Change "Where is" to "What is the position of" in the lines of the records starting at the line with "has height=442, width=1110." and ending at the line with "The height and width of the screenshot is (354, 561).". Give back only those lines, with nothing else altered.

=== MATERIAL PROVIDED ===

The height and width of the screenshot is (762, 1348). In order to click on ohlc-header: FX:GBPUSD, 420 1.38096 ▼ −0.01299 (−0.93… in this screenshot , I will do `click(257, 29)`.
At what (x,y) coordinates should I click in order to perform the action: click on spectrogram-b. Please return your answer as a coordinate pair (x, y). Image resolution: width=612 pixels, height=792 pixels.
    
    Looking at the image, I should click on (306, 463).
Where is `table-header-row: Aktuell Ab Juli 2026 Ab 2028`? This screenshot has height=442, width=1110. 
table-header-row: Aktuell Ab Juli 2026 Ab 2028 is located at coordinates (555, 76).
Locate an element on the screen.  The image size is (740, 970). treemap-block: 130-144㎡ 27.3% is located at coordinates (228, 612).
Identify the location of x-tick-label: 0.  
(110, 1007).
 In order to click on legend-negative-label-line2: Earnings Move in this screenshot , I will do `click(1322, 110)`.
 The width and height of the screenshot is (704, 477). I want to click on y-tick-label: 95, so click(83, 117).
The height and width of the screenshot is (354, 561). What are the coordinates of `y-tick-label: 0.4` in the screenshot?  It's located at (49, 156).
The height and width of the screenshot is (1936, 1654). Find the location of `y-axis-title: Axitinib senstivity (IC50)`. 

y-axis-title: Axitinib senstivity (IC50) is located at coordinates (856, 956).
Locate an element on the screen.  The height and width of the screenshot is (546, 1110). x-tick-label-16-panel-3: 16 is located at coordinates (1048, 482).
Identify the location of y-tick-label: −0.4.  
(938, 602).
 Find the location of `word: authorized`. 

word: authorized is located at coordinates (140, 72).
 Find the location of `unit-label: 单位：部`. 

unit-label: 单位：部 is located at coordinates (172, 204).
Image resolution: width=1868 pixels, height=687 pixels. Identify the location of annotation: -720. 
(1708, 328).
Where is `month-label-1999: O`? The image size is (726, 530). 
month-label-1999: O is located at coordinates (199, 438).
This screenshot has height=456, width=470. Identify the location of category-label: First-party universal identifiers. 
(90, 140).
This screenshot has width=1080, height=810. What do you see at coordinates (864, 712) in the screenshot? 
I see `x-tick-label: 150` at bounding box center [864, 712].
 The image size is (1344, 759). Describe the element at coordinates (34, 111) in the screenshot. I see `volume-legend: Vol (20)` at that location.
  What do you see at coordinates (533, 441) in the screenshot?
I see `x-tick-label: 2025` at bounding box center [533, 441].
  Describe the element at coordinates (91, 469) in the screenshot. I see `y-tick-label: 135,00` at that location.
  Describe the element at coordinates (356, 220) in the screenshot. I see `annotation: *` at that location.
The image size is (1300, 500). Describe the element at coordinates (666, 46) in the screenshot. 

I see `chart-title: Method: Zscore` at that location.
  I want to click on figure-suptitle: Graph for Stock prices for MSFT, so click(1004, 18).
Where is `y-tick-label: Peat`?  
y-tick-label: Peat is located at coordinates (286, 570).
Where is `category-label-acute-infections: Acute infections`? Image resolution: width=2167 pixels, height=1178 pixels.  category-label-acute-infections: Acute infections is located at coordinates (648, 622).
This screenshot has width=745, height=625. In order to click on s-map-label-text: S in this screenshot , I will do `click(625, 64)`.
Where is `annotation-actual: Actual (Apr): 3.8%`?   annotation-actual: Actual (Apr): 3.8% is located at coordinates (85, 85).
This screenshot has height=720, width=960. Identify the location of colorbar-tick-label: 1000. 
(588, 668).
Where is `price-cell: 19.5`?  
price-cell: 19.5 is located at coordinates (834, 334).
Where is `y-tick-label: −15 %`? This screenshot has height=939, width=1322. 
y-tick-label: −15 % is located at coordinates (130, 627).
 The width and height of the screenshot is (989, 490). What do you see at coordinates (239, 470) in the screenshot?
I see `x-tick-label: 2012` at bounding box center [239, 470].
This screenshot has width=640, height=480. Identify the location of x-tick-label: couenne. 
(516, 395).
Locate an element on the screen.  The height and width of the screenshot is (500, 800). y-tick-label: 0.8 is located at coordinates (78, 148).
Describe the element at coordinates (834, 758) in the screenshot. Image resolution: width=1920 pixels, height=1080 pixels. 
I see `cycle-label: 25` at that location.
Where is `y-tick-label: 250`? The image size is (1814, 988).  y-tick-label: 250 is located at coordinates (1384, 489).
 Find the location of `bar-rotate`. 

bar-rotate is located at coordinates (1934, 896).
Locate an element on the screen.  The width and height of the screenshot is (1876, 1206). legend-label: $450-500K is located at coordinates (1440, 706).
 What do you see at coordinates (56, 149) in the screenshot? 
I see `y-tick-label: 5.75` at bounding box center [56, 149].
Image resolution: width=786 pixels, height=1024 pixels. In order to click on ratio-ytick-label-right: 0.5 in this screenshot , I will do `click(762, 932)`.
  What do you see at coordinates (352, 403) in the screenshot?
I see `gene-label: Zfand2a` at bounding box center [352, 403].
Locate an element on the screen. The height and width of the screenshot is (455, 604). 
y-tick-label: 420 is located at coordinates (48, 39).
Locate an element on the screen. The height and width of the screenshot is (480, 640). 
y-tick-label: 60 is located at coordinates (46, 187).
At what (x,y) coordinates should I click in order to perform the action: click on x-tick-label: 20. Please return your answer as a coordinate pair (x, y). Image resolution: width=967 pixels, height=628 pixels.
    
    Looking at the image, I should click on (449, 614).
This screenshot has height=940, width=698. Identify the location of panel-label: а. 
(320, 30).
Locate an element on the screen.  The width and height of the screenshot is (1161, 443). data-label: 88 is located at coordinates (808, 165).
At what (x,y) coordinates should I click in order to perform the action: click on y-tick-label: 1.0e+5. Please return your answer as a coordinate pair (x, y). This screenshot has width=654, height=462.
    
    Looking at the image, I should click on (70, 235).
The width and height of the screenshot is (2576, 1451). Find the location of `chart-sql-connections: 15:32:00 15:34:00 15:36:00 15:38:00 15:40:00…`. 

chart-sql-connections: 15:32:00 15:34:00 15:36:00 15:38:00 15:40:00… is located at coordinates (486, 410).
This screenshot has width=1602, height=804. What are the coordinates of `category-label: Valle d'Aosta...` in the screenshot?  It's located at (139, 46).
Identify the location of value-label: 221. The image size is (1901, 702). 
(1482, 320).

===

→ **TASK ANSWER**
What is the position of `table-header-row: Aktuell Ab Juli 2026 Ab 2028`? This screenshot has height=442, width=1110. 
table-header-row: Aktuell Ab Juli 2026 Ab 2028 is located at coordinates (555, 76).
Locate an element on the screen.  The image size is (740, 970). treemap-block: 130-144㎡ 27.3% is located at coordinates (228, 612).
Identify the location of x-tick-label: 0.  
(110, 1007).
 In order to click on legend-negative-label-line2: Earnings Move in this screenshot , I will do `click(1322, 110)`.
 The width and height of the screenshot is (704, 477). I want to click on y-tick-label: 95, so click(83, 117).
The height and width of the screenshot is (354, 561). What are the coordinates of `y-tick-label: 0.4` in the screenshot?  It's located at (49, 156).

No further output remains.